The U.S. "alternatives" proposal attempts to enhance implementation of and compliance with the 1975 BWC in light of concerns stemming from terrorism and regional proliferation. Such proposed measures include promotion of standards for biosafety and biosecurity, scientific and industrial codes of conduct and improved disease surveillance. The nature of developing threats is such that effective implementation of the BWC requires agreement on more specific measures addressing those threats.
The CWC is one of a number of tools that we have to address the chemical weapons threat. These tools compliment and supplement each other. The Convention was designed primarily to deal with weapons programs of states.

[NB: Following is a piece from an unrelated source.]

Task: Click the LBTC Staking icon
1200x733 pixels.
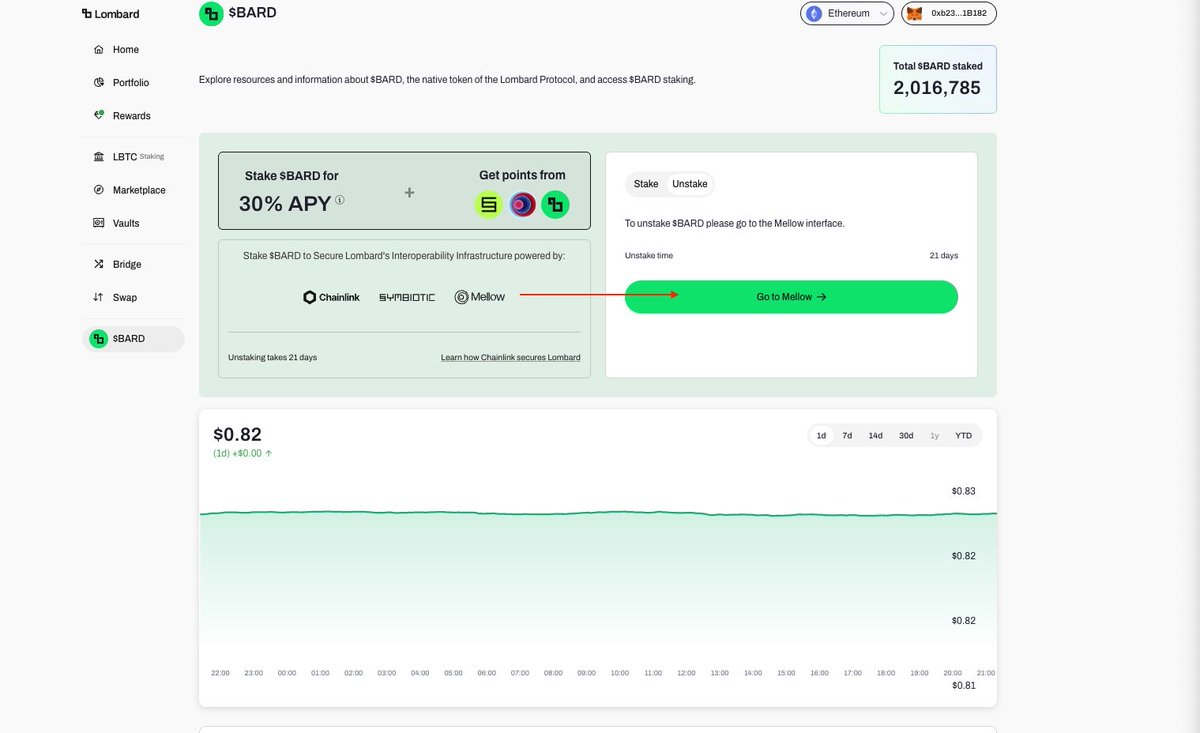Action: (x=98, y=156)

However, by obligating states not to assist any person in acquiring chemical weapons and requiring them to ensure domestic compliance, it indirectly assists in fighting terrorism, as well. It can directly impact regional proliferation, but only if the relevant states become parties.
The threat of a "dirty bomb" or radiological dispersal device has also gained more attention since September 11. The IAEA is expanding its activities in this area. It has coordinated assistance for member states in identifying, locating, and securing radiological devices that were carelessly abandoned after being used for peaceful and military purposes. Some of these devices have radioactive material that would be useful in a dirty bomb. The IAEA can also provide assistance to states in establishing a proper framework for regulation and control of these devices while in civilian uses. In addition to advising states on proper standards, the IAEA can assist in the procurement of equipment to detect illegal trafficking in nuclear and other radioactive material.
In closing, multilateral nonproliferation regimes and treaties have an important role to play as two components of a comprehensive approach to advancing U.S. national security and nonproliferation policy. They must remain vibrant, active tools, focused on their collective and individual core mission -- impeding threatening weapons programs, especially via impeding the spread of weapons and related equipment and technology, and reinforcing and verifying treaty obligations against the acquisition of WMD. At the same time, these multilateral instruments must also possess the flexibility to adapt to new challenges on the battlefield of nonproliferation. The continued exercise of strong U.S. leadership will play an indispensable role in strengthening these multilateral regimes and treaties to better combat proliferation.